__TAREAS DEL EJERCICIO__
1. Según el texto sobre el concierto de Barenboim y Argerich, ¿cuándo y dónde había sido la última actuación de Argerich en Buenos Aires?
2. Indica si cada afirmación coincide con el texto sobre el concierto de Barenboim y Argerich, y cita las palabras del texto que lo deciden: (a) El concierto duró alrededor de tres horas. (b) Barenboim y Argerich ya se habían presentado juntos en Buenos Aires antes de este concierto. (c) Barenboim y Argerich hicieron declaraciones durante el reencuentro.
3. Sigue escribiendo el texto sobre el concierto de Barenboim y Argerich desde donde termina.

Junto con la Orquesta del Diván, el director y la pianista conmovieron durante tres horas a un público que los aplaudió como pocas veces en el Teatro Colón
Todo concierto es un hecho eminentemente musical, pero hay algunos poquísimos conciertos que, sin dejar de serlo, se convierten en algo distinto y quedan en la memoria no sólo por lo escuchado. El encuentro de Daniel Barenboim y Martha Argerich ayer a la tarde, en el Teatro Colón, ya es inolvidable y marca un momento en la vida musical argentina.
Habría sido un concierto memorable sólo porque ambos son dos de los intérpretes más importantes del siglo XX y de lo que va del XXI. Pero hay también otras causas.
Fue el regreso de Argerich a Buenos Aires después de casi diez años de ausencia (algunos recordarán esa última actuación, hacia fines de 2005, en el teatro Gran Rex); fue también la vuelta de Barenboim desde 2010, y fue, sobre todo, la primera vez que los dos se presentaron juntos en esta ciudad, esta vez con él como director y ella como solista.
Quienes asistieron al Colón, colmado como pocas veces, lo sabían. Había en el aire una especie de nerviosismo, ansiedad y euforia aun antes de que la West-Eastern Divan Orchestra subiera al escenario.
Pero también lo sabían Barenboim y Argerich. Cuando Martha (con ese nombre que no parece requerir más explicación) apareció en el escenario, bellísima como siempre, Barenboim, a un costado, le cedió todos los aplausos; aplausos con una contundencia que hacía mucho no se escuchaban en el Colón.
Además del reencuentro con su amigo de la infancia en la ciudad en la que los dos crecieron, ella necesitaba un reencuentro particular con el público. Lo que sucedió a partir de entonces transcurrió como una aventura musical y afectiva de esas que ocurren muy cada tanto.
No hubo prácticamente palabras; ninguna declaración. Barenboim y Argerich se reencontraron haciendo eso que mejor saben hacer y que hacen de la mejor manera en que puede ser hecho en este mundo.
El concierto, que rondó las tres horas, tuvo su propia cronología. Había empezado con la obertura de Las bodas de Figaro.

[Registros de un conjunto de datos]
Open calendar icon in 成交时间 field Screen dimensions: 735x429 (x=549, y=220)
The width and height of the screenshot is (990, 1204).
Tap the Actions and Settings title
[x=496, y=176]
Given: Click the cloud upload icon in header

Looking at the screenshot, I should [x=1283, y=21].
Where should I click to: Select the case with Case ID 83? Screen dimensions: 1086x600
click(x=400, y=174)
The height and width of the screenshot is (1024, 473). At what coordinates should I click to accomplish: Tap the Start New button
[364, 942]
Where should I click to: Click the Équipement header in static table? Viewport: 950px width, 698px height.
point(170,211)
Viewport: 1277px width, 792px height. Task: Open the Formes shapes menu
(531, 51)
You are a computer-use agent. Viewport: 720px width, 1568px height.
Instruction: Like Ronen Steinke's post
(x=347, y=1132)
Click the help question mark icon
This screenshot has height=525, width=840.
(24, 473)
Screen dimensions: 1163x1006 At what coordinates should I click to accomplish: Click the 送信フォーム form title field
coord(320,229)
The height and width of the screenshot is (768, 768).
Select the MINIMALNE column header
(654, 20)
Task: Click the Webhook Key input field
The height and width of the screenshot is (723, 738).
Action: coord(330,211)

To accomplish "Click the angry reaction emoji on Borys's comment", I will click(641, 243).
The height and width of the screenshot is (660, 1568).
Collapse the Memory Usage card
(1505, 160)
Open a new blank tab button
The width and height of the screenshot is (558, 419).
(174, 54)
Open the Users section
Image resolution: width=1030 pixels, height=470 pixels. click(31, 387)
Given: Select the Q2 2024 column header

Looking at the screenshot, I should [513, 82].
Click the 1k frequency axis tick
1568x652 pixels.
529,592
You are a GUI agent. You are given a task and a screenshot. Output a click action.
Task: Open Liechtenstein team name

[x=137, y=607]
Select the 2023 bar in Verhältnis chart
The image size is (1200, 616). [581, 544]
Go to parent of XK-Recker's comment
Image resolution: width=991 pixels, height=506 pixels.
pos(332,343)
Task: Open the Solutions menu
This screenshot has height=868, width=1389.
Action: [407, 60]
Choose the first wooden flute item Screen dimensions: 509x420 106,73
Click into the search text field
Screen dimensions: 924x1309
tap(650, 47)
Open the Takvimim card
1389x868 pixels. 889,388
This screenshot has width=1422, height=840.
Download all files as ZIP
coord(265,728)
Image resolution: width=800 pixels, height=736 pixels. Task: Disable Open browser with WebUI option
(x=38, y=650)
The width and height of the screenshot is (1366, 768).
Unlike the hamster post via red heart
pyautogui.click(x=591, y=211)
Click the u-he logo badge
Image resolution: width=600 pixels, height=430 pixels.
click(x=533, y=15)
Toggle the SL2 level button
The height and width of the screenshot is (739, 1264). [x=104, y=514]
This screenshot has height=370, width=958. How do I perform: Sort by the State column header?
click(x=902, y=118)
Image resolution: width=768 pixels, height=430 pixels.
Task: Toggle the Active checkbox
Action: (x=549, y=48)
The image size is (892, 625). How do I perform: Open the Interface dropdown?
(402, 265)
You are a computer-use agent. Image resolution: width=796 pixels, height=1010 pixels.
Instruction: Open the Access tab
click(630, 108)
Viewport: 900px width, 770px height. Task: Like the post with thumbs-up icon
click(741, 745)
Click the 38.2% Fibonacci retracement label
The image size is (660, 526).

__RESPUESTAS POR TAREA__
1. Hacia fines de 2005, en el teatro Gran Rex.

2.
(a) Sí: "El concierto, que rondó las tres horas, tuvo su propia cronología."
(b) No: "fue, sobre todo, la primera vez que los dos se presentaron juntos en esta ciudad".
(c) No: "No hubo prácticamente palabras; ninguna declaración."

3.
Después, el Primer concierto de Beethoven sonó en las manos de Argerich como una versión en miniatura de lo que fue la tarde entera: vuelcos abruptos, dramas, reposos.
Al margen de la biografía en común, es de veras fascinante el modo en que dos figuras tan agudamente singulares y tan disímiles entre sí en tantos aspectos pueden lograr semejante alquimia musical.
Un ejemplo, entre muchísimos: Barenboim puede introducir en el momento (casi improvisar) ligerísimos desvíos en las respuestas de la orquesta al piano según lo que Argerich proponga y, por otro lado, no hay transparencia más milagrosa que aquella que él consigue en la orquesta y ella en el piano.
Cuando Argerich concluyó su lectura del concierto de Beethoven, se imponía el encore. Hay que decir que fue un encore deliberado entre ambos, conversado casi entre bambalinas.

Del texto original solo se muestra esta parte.